## Requirement:
Find the word "will" in the records and copy every line where it occurs.

--- Information supplied Enclosed Below ---

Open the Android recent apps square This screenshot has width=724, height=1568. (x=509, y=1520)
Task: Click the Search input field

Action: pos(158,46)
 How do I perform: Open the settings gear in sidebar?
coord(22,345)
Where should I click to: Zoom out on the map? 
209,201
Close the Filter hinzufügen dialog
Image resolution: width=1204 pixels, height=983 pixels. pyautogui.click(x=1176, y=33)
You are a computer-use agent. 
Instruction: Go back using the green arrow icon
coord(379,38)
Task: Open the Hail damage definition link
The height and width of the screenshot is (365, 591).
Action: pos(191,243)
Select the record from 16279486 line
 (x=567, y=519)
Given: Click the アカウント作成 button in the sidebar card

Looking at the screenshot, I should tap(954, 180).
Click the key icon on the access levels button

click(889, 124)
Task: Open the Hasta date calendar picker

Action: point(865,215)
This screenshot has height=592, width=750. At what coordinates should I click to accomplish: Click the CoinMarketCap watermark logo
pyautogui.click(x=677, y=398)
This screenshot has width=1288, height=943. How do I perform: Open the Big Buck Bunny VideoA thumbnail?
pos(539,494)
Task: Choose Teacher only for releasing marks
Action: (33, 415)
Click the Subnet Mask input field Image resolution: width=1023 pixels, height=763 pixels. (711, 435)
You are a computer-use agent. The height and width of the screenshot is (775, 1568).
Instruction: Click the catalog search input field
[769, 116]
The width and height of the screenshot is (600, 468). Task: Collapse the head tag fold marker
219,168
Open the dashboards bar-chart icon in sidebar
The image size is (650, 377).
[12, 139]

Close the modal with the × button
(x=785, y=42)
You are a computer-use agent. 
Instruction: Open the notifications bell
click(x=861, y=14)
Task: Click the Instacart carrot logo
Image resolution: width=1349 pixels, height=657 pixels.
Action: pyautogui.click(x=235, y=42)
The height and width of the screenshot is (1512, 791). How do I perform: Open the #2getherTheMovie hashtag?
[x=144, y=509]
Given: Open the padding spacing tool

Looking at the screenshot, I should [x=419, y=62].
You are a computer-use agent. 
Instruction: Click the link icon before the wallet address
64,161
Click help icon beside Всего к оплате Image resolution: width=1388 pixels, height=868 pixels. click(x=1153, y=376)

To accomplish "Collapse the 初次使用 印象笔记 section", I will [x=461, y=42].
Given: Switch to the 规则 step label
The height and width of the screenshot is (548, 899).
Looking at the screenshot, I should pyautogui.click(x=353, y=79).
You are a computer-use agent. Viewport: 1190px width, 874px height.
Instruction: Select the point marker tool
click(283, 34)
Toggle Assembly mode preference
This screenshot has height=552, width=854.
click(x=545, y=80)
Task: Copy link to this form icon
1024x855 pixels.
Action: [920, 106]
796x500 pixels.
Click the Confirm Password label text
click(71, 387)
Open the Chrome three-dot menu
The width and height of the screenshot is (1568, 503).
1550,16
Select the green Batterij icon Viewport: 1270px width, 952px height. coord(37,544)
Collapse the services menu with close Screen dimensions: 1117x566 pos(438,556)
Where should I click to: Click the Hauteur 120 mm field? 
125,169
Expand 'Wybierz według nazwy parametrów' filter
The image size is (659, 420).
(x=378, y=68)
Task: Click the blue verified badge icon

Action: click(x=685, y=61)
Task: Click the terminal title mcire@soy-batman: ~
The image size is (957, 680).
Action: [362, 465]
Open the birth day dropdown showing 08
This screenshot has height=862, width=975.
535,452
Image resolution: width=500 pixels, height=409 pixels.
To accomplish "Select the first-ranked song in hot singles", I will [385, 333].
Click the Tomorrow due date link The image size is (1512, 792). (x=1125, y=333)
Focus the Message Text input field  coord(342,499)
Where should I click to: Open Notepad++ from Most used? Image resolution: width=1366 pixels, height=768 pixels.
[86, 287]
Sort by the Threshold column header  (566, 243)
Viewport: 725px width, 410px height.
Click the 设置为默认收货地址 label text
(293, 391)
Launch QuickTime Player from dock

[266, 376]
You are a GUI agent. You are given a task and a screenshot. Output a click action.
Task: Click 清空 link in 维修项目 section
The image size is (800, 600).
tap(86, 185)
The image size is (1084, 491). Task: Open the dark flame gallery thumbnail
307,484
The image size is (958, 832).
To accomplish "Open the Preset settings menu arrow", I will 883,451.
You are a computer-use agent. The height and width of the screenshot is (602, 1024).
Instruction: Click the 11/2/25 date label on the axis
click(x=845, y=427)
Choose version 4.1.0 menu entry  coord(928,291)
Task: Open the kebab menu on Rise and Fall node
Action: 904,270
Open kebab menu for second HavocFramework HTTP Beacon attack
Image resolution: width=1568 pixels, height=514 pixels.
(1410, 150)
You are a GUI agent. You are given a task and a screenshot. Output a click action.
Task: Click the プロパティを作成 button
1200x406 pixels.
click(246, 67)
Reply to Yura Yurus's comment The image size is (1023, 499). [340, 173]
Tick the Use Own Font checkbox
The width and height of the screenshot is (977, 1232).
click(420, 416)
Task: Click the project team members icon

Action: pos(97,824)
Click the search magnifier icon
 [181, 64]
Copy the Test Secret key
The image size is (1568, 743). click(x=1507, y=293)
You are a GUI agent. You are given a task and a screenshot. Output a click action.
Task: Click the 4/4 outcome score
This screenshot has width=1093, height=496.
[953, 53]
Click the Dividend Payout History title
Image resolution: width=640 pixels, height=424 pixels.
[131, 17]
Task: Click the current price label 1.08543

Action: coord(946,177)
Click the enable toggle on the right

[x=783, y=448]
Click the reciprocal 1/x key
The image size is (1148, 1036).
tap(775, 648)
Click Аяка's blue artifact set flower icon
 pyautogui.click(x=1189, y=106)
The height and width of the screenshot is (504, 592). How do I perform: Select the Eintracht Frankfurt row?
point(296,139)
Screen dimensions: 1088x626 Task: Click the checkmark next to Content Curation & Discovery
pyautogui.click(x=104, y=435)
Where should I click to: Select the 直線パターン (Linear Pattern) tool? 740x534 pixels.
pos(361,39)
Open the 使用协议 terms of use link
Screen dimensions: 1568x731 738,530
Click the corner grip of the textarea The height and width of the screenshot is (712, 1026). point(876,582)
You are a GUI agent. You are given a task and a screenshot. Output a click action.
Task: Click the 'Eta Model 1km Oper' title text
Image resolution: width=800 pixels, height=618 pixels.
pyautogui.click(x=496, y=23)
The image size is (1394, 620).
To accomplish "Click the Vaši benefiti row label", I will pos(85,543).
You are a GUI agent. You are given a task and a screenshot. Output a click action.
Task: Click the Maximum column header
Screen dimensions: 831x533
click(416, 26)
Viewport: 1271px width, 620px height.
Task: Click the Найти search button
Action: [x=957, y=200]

--- End of Enclosed Information supplied ---

## Output of the exercise:
To accomplish "Collapse the 初次使用 印象笔记 section", I will [x=461, y=42].
To accomplish "Select the first-ranked song in hot singles", I will [385, 333].
To accomplish "Open the Preset settings menu arrow", I will 883,451.
To accomplish "Click the Vaši benefiti row label", I will pos(85,543).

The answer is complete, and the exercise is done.